Mais alors, si ces personnes n’avaient pas existé sans cette décision, les conséquences réelles de cette décision dans le future ne nuisent ou ne profitent à personne : on ne peut en effet pas comparer le score de bonté de la vie des personnes futures entre le monde possible dans lequel cette politique a été appliquée et celui dans lequel elle n’a pas été appliquée, puisque ces personnes n’existent tout simplement pas dans le monde où elle n’a pas été prise. Leur score ne peut donc pas baisser, et on ne peut pas dire qu’on leur a causé une nuisance. En somme : aucune action d’ampleur présente ne semble pouvoir logiquement nuire à des personnes futures.
Peut-on décider n’importe quoi ?
La gravité de ce problème est importante : puisqu’il est logiquement impossible de nuire à des personnes futures avec des décisions politiques de grande ampleur, on peut décider n’importe quoi, puisque cela ne nuira à personne. Mais ça ne peut pas être vrai : nous avons l’intuition qu’il y a bien de mauvaises décisions à ne pas prendre ! Comment sauver notre intuition ? Une solution, proposée par Ori Herstein dans « The Identity and (Legal) Rights of Future Generations », consiste à accorder des droits aux générations futures. Un droit, selon Herstein, émerge d’un intérêt à défendre (on pourra accorder que c’est au moins une source possible d’un droit, à défaut d’être la seule). Pour éviter le problème de l’identité, il propose de concevoir les personnes futures comme appartenant à un type d’individus. En tant qu’appartenant à un type, ces individus ont certaines propriétés, et de ces propriétés naissent des besoins, et ainsi des intérêts. Si les individus futurs appartiennent au même type que nous, il n’est pas difficile de savoir quels seront leurs propriétés et leurs besoins : ils seront les mêmes que les nôtres. Ainsi, comme nous, ils auront besoin de, et droit à : un accès à de l’eau et de la nourriture, des abris, des conditions climatiques vivables, etc. Or, à un droit correspond toujours un devoir corrélatif : celui de respecter ce devoir. Ainsi, il semblerait que nous, individus de la génération présente, ayons des devoirs envers les générations futures : garantir un accès possible à de la nourriture, à de l’eau, à des abris, des conditions climatiques vivables, etc.
****************************************
- Exercices:
**1.** D'après l'extrait, quelle solution Ori Herstein propose-t-il pour sauver notre intuition ?
**2.** Mettez à jour le passage de l'extrait allant de « Mais alors, si » jusqu'à « n’importe quoi ? » en remplaçant « score » par « niveau ».

- Données fournies:
****************************************
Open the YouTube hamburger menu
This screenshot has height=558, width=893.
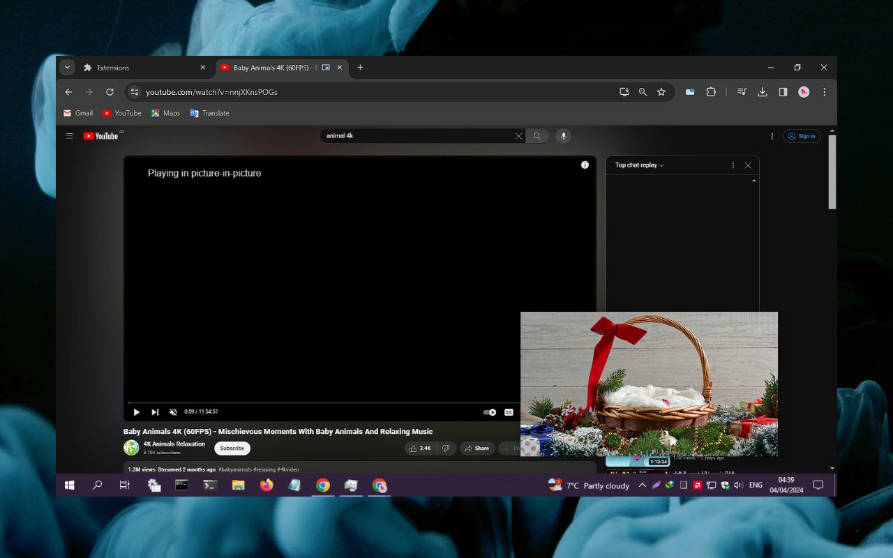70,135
****************************************
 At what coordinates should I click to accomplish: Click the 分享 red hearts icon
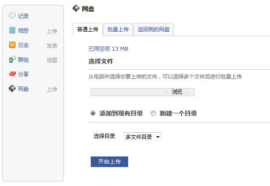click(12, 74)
****************************************
- Corrigés:
**1.** Il propose d'accorder des droits aux générations futures.

**2.**
Mais alors, si ces personnes n’avaient pas existé sans cette décision, les conséquences réelles de cette décision dans le future ne nuisent ou ne profitent à personne : on ne peut en effet pas comparer le niveau de bonté de la vie des personnes futures entre le monde possible dans lequel cette politique a été appliquée et celui dans lequel elle n’a pas été appliquée, puisque ces personnes n’existent tout simplement pas dans le monde où elle n’a pas été prise. Leur niveau ne peut donc pas baisser, et on ne peut pas dire qu’on leur a causé une nuisance. En somme : aucune action d’ampleur présente ne semble pouvoir logiquement nuire à des personnes futures.
Peut-on décider n’importe quoi ?